Task directions = Change every "Instruction" to "Prompt" in the lines starting at the one that contains "You are a computer-use agent. Image" and ending at the one that contains "will tap(1284, 155).". Give back only those lines, with nothing else altered.

Given entries =

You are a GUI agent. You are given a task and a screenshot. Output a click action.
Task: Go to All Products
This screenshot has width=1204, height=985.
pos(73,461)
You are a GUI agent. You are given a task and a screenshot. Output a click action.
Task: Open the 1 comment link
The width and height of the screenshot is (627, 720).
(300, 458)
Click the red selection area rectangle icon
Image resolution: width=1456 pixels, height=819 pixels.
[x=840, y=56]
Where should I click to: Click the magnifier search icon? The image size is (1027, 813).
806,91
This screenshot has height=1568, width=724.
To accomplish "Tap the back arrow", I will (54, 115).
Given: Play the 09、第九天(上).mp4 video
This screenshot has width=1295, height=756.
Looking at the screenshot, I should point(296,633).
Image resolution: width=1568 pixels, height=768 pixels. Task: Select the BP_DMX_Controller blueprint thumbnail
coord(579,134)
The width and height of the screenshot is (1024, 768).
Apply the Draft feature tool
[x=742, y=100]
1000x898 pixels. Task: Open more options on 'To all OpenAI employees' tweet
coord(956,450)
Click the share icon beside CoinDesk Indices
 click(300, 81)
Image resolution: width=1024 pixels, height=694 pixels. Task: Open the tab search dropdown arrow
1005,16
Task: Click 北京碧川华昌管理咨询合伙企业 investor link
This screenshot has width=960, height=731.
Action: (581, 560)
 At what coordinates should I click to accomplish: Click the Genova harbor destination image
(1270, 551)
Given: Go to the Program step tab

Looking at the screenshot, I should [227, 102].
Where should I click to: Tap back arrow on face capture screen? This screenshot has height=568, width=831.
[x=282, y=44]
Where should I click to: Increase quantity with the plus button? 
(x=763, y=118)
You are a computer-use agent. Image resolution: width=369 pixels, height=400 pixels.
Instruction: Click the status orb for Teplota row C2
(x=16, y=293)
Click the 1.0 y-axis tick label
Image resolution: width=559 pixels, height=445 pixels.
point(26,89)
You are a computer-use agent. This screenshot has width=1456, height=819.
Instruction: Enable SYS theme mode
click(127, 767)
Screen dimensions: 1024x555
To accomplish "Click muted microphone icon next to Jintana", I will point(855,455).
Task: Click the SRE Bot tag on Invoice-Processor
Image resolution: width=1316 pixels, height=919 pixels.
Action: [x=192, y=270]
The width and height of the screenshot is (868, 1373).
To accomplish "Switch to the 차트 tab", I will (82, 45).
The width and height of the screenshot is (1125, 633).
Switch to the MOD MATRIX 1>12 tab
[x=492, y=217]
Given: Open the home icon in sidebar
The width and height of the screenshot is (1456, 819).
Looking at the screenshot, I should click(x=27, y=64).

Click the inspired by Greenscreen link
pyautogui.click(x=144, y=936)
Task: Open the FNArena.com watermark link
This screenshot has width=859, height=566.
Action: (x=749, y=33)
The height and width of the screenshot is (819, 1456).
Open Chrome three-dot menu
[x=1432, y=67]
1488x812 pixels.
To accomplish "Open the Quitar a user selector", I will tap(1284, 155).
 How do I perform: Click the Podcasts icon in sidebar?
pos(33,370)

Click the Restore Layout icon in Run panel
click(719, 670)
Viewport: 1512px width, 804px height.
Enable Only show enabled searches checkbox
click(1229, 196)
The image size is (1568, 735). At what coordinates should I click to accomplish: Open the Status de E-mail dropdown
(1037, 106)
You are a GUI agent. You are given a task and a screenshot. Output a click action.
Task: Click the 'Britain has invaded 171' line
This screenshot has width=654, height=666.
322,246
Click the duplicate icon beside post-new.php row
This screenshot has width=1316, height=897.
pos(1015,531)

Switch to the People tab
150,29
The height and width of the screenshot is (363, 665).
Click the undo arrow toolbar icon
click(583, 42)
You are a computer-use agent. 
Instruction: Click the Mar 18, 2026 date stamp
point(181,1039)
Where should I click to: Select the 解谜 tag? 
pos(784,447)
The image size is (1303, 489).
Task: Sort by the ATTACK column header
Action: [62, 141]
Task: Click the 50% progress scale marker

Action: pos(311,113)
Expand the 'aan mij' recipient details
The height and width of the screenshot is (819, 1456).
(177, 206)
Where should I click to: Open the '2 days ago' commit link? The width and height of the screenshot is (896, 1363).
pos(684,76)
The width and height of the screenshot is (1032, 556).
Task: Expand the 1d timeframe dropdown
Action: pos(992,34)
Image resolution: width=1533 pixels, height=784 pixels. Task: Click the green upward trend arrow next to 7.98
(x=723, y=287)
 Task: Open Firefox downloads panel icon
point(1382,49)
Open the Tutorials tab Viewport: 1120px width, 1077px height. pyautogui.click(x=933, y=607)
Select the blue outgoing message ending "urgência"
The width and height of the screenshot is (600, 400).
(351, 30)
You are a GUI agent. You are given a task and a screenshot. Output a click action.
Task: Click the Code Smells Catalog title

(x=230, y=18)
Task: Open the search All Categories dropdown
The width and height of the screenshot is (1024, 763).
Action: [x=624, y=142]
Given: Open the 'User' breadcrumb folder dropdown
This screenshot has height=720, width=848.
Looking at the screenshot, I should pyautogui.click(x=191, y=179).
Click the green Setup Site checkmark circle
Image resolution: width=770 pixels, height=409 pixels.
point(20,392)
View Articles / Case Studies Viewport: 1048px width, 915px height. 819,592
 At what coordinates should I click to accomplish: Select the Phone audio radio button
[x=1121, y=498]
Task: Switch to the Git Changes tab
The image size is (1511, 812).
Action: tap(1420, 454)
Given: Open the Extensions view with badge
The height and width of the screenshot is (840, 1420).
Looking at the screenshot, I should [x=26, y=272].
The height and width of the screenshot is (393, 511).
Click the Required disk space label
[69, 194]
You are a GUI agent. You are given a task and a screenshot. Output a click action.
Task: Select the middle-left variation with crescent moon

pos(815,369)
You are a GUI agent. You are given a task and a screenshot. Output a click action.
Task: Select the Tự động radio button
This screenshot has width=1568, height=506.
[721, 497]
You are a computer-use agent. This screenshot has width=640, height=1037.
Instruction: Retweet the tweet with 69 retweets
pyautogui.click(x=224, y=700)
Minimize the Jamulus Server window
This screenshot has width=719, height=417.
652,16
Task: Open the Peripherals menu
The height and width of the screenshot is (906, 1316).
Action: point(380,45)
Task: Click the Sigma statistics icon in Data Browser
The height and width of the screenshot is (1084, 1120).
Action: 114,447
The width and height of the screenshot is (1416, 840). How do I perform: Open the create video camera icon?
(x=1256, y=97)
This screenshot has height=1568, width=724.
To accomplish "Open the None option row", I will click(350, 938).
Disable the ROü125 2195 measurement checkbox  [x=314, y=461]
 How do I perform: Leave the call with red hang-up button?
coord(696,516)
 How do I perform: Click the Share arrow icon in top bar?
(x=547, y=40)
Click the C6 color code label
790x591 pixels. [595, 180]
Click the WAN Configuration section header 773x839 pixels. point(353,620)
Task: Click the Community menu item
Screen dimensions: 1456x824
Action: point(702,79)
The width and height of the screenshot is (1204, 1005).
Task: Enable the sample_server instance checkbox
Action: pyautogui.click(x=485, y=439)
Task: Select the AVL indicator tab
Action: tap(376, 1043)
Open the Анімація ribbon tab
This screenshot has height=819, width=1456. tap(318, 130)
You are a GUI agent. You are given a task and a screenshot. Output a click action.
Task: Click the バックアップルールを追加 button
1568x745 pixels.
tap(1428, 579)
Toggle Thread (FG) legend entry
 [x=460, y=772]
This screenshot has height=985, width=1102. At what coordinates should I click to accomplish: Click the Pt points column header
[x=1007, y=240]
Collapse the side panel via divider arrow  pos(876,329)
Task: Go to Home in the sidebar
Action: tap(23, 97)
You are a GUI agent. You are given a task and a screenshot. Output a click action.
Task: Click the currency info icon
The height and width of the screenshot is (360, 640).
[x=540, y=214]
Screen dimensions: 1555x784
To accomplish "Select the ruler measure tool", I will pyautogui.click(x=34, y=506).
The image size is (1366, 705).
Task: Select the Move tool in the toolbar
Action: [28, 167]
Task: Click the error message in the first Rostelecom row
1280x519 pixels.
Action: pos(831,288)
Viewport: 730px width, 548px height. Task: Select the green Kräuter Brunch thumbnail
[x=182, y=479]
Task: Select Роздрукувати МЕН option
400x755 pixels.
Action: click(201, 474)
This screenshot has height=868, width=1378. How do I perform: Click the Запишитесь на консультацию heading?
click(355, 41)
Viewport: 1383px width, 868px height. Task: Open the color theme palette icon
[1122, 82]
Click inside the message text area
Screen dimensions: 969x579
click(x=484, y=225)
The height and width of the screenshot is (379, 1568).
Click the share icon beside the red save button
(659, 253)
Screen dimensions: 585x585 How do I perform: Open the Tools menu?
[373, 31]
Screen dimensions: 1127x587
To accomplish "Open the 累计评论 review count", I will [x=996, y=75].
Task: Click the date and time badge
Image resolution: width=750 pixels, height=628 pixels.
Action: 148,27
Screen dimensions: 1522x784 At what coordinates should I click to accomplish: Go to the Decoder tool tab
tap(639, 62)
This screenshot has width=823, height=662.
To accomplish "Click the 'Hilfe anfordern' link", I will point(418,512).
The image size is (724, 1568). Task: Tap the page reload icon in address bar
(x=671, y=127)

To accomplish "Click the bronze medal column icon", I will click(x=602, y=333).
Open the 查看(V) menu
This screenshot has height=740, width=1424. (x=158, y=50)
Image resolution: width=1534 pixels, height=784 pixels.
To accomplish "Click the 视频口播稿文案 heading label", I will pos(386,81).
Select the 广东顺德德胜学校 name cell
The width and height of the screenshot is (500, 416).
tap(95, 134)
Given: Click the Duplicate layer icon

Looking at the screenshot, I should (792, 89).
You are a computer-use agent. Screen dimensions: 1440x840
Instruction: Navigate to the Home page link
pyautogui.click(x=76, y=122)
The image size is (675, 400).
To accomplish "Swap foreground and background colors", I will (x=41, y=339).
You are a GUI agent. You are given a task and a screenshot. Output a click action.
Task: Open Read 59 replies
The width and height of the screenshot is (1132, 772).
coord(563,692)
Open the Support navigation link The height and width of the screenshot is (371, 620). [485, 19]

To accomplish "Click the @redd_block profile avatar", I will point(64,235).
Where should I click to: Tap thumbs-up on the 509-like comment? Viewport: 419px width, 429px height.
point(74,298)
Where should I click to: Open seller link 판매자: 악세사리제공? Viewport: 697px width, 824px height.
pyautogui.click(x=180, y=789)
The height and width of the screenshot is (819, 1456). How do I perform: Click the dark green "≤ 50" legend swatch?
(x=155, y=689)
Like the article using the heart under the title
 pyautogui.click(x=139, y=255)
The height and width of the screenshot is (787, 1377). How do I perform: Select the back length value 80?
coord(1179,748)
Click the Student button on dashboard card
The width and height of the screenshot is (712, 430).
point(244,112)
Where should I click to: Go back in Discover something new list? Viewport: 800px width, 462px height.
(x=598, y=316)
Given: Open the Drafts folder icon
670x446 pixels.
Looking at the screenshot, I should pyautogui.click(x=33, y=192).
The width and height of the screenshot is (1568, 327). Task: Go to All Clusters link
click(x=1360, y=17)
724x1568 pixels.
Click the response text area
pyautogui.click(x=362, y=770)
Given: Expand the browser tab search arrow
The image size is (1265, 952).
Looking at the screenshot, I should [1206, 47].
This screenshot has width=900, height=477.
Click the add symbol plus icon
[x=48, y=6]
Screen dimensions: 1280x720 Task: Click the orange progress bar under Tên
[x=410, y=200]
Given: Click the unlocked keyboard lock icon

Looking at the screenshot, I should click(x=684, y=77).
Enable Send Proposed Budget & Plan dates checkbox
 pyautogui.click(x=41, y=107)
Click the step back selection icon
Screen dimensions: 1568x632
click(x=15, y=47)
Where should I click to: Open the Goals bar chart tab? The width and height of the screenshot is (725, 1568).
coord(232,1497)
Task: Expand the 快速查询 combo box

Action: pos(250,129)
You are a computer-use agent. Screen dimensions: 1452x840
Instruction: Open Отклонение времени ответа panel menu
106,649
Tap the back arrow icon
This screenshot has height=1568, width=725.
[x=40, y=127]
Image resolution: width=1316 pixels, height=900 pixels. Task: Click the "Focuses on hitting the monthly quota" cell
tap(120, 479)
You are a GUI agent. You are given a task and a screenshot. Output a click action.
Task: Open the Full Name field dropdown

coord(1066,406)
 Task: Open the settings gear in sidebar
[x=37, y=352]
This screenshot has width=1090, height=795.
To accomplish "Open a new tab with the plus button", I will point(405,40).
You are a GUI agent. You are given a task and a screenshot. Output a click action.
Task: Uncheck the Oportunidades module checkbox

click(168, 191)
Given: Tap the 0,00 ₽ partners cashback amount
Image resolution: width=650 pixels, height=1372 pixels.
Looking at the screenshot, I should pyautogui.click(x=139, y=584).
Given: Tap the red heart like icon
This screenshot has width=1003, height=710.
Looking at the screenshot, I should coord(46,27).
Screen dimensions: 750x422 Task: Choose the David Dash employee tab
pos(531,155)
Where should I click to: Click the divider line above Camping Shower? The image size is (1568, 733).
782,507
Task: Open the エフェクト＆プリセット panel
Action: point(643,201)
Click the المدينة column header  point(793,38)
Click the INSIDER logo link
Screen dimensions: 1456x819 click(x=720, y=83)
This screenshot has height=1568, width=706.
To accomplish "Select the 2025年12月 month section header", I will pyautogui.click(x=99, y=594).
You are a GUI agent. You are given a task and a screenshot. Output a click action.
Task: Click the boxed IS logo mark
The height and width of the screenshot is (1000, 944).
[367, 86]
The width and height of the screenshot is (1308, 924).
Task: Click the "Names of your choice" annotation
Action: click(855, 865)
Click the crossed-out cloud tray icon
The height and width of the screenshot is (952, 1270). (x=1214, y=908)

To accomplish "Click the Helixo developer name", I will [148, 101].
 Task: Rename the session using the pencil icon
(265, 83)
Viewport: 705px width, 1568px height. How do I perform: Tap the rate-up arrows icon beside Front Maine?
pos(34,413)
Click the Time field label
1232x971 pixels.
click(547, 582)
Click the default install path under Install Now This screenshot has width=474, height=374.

Answer to this exercise =
You are a computer-use agent. Image resolution: width=369 pixels, height=400 pixels.
Prompt: Click the status orb for Teplota row C2
(x=16, y=293)
Click the 1.0 y-axis tick label
Image resolution: width=559 pixels, height=445 pixels.
point(26,89)
You are a computer-use agent. This screenshot has width=1456, height=819.
Prompt: Enable SYS theme mode
click(127, 767)
Screen dimensions: 1024x555
To accomplish "Click muted microphone icon next to Jintana", I will point(855,455).
Task: Click the SRE Bot tag on Invoice-Processor
Image resolution: width=1316 pixels, height=919 pixels.
Action: [x=192, y=270]
The width and height of the screenshot is (868, 1373).
To accomplish "Switch to the 차트 tab", I will (82, 45).
The width and height of the screenshot is (1125, 633).
Switch to the MOD MATRIX 1>12 tab
[x=492, y=217]
Given: Open the home icon in sidebar
The width and height of the screenshot is (1456, 819).
Looking at the screenshot, I should click(x=27, y=64).

Click the inspired by Greenscreen link
pyautogui.click(x=144, y=936)
Task: Open the FNArena.com watermark link
This screenshot has width=859, height=566.
Action: (x=749, y=33)
The height and width of the screenshot is (819, 1456).
Open Chrome three-dot menu
[x=1432, y=67]
1488x812 pixels.
To accomplish "Open the Quitar a user selector", I will tap(1284, 155).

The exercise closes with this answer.